--- SELECTED EXCERPT ---
Mindfulness and Pain
Thu June 16th 2016
There is a lot of media talk about mindfulness and what it's 'good for' but this can give quite a misleading impression. It also makes it sound as though mindfulness is some sort of panacea for all our ills, I wish!
The practice of mindfulness is not actually a solution for anything, but don't stop reading just yet! We can all get caught up with the belief that things need 'fixing' or changing, It's our human nature. We have what is known as the 'Appraisal network' in our brain. It sub-consciously influences what we pay attention to and almost instantly judges all situations as either 'nice' and encourages us to move towards them, or 'nasty' and to move away.
None of us choose to be in pain, and of course our appraisal network encourages us to 'get away' and do whatever we can to change this unpleasant experience. However this doesn't always work out so well for us, as many people who suffer with long term and persistent pain know. Despite our best efforts the pain continues, why? Largely because the brain and nervous system still thinks there is something we need protecting from and the pain is there to warn us of the 'danger' long after the original injury has healed.
When we consider pain in this way, there is nothing left to 'fix' and no amount of drugs, surgery or physiotherapy is likely to help.
So with Mindful Medicine we take a different approach. Understanding how the sensation of pain is created and what it really means is important and this needs to make sense to the individual concerned. Then we stop trying to fix it! This is partly because there is nothing to fix, and partly because this hasn't worked out so well before or we wouldn't be considering do this at all.
This is very different from ignoring or avoiding the pain. When we learn to stop fighting the pain and instead start to turn our attention towards it, we open up to the possibility that it can change. This takes time and courage but when this Mindful approach is taught in a standardized program by an experienced teacher the research suggests it can decrease the severity of the pain by up to 40% and the unpleasantness of the pain by almost 60%, and all without ongoing treatment, drugs or surgery!
---
→ TASKS FOR THIS EXERCISE
1 > Retype the stretch of the mindfulness and pain post from "None of us choose" through "likely to help.".
2 > Sum up the mindfulness and pain post in two sentences.
The data that comes next is separate from the mindfulness and pain post.
--- AVAILABLE DATA ---
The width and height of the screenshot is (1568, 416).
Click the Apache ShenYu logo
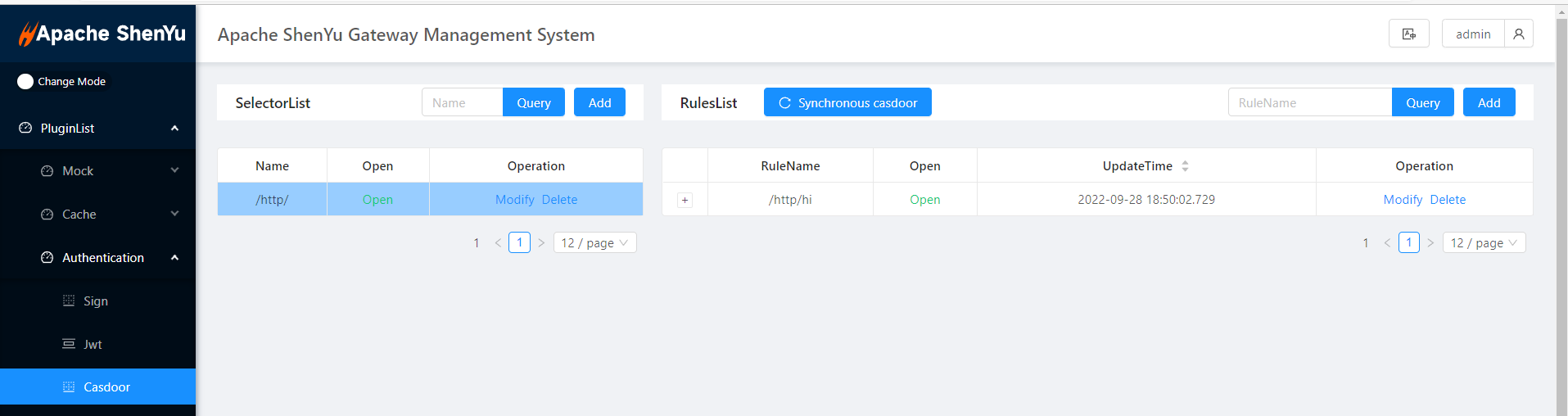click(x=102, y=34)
---
--- AVAILABLE DATA ---
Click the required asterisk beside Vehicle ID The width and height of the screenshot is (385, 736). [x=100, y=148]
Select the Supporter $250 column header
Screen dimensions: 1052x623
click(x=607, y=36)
---
--- AVAILABLE DATA ---
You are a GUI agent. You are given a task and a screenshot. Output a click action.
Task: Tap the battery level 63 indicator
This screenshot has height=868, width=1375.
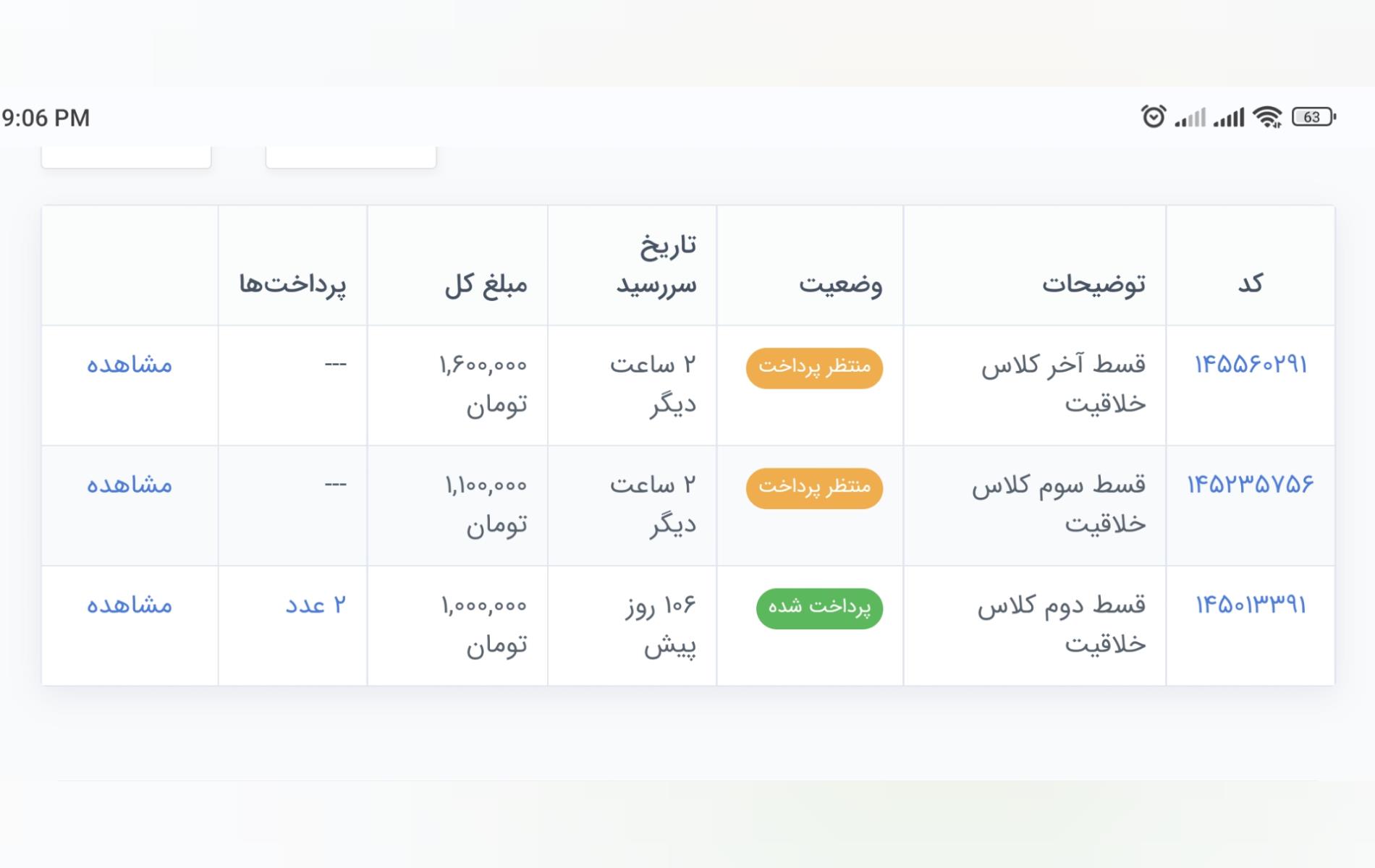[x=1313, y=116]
---
→ ANSWERS BY ITEM
1 >
None of us choose to be in pain, and of course our appraisal network encourages us to 'get away' and do whatever we can to change this unpleasant experience. However this doesn't always work out so well for us, as many people who suffer with long term and persistent pain know. Despite our best efforts the pain continues, why? Largely because the brain and nervous system still thinks there is something we need protecting from and the pain is there to warn us of the 'danger' long after the original injury has healed.
When we consider pain in this way, there is nothing left to 'fix' and no amount of drugs, surgery or physiotherapy is likely to help.

2 > The post says mindfulness is not a solution for everything, and that long-term pain often continues because the brain and nervous system still sense danger after the original injury has healed. Mindful Medicine instead helps people understand how pain is created, stop trying to fix it and turn their attention toward it, and research suggests that when this is taught in a standardized program by an experienced teacher, it can cut pain severity by up to 40% and unpleasantness by almost 60%.